Searches on Internet for pregnancy products surge

By Yang Wanli (China Daily) Updated: 2015-11-07 07:39

Searches on Internet for pregnancy products surge

A Chinese mom shops for diapers while carrying her baby in a supermarket in Guangzhou, Guangdong province, Jan 23.[Photo/IC]

The volume of Internet searches for products related to pregnancy preparation saw a dramatic increase after China announced its plan last week to allow all couples to have two children.

The search index for "preparing for pregnancy" increased in the past week by 148 percent year-on-year, according to Alibaba's Taobao and Tmall, China's two biggest online shopping platforms.

The index gauges popularity of products based on search volume, with average interest in a product assigned around 100 on the scale.

Before Oct 29, when China announced a plan to ease its family planning policy as part of the country's 13th Five-Year Plan (2016-20) for development, the average daily index of searches for the term "preparing for pregnancy" generally stayed within a range of 50 to 150 on the index, but saw a surge starting late on Oct 29, peaking at 360 on Nov 2.

Customer search data compiled by the two platforms for the index indicated that people from smaller cities in China's northern and central regions are the most eager to have a second child.
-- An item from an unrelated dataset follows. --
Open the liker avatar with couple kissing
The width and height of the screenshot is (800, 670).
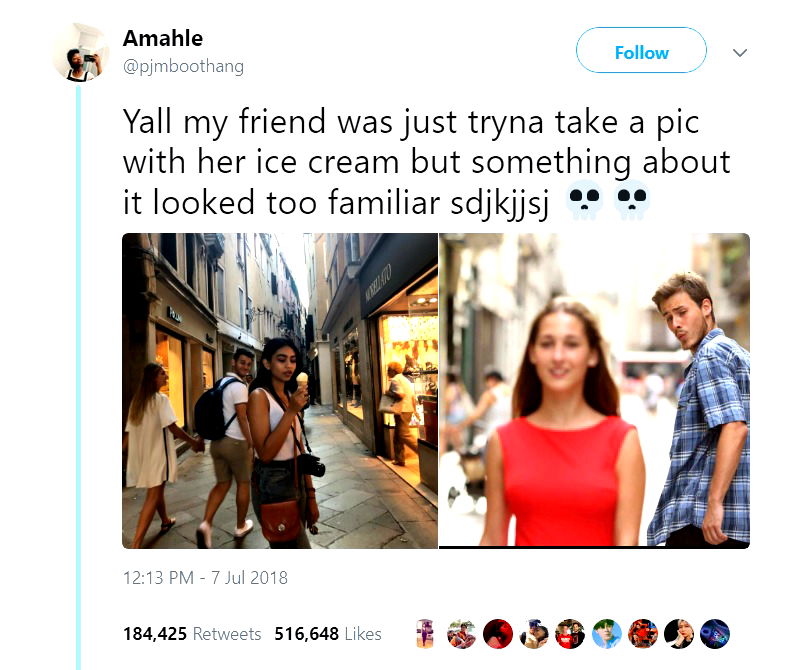coord(534,634)

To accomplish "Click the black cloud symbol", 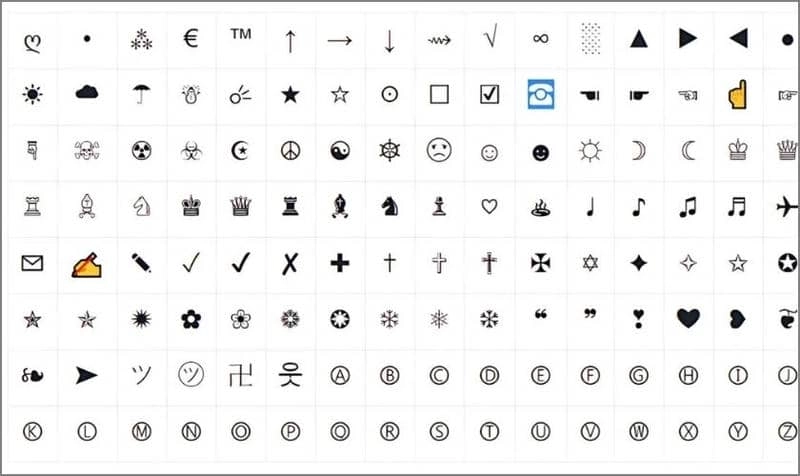I will click(x=87, y=92).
None of China's first-tier cities, such as Beijing, Shanghai and Guangzhou, are among the top 20 cities that generate the highest number of "preparing for pregnancy" searches in the past week.

Pregnancy test kits, ovulation prediction kits and oral folic acid are the most popular products being searched for in the medicine and health category, according to statistics from Alibaba.

"Neither my husband nor I is a single child in our family. And we really hope to have two children as our parents did. But we didn't meet the standard to have a second child until the new policy was announced a few days ago," said Yuan Ku, 27, of Xuanwei, Yunnan province.

"The living cost is lower in small cities like where we are now living, and it's affordable for us to have two children," said Yuan, who has a 4-year-old daughter. "We are so glad and now are planning for having a second child."

The new family planning policy, which awaits the approval of the top legislature before it can take effect, is boosting stock prices in China's markets and overseas.

A large number of related companies saw their shares rise by the daily limit of 10 percent on Oct 30, the day after the plan was announced.